Sunday, October 16, 2016

Mistress Janet and the great turning point

"Hysteresis effects--and the possibility they might be reversed--could have important implications for the conduct of monetary and fiscal policy. 

For example, hysteresis would seem to make it even more important for policymakers to act quickly and aggressively in response to a recession, because doing so would help to reduce the depth and persistence of the downturn, thereby limiting the supply-side damage that might otherwise ensue. 

In addition, if strong economic conditions can partially reverse supply-side damage after it has occurred, then policymakers may want to aim at being more accommodative during recoveries than would be called for under the traditional view that supply is largely independent of demand."

"we have a lot more to learn about the ways in which changes in underwriting standards and other determinants of credit availability interact with interest rates to affect such things as consumer spending, housing demand and home prices, business investment (especially for small firms), and the formation of new firms."

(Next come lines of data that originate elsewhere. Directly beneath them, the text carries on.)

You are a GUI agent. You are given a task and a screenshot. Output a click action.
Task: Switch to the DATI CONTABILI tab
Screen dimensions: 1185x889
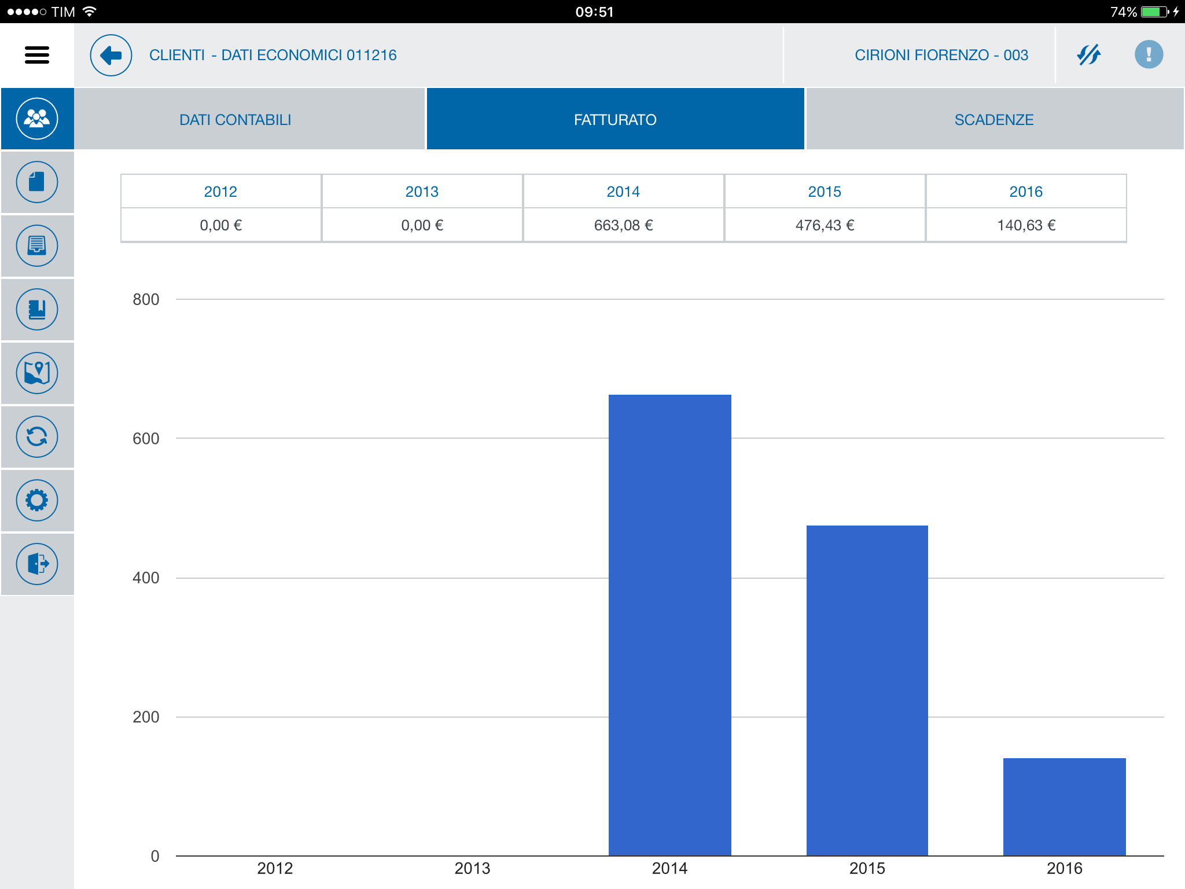(235, 120)
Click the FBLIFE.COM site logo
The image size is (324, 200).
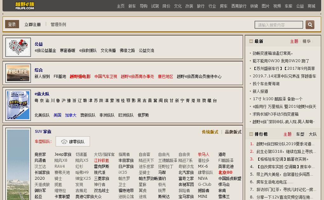pos(24,6)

"Broadly speaking, monetary policy actions in one country spill over to other economies through three main channels:

 changes in exchange rates; 

changes in domestic demand, which alter the economy's imports; 

and changes in domestic financial conditions-
-such as interest rates and asset prices--
that, through portfolio balance and other channels,
 affect financial conditions abroad. Research by Federal Reserve staff suggests that, all told, U.S. monetary policy spillovers to other economies are positive--that is, policies designed to provide stimulus to the U.S. economy also boost activity abroad, as negative effects of dollar depreciation are offset by positive effects of higher U.S. imports and easier foreign financial conditions.26 However, this issue is far from settled, as are a host of other related questions, including the following: Do U.S. monetary policy actions affect advanced and emerging market countries differently? Do conventional and unconventional monetary policies spill over to other countries differently? And to what extent are U.S. interest rates and financial conditions influenced by easing measures abroad?"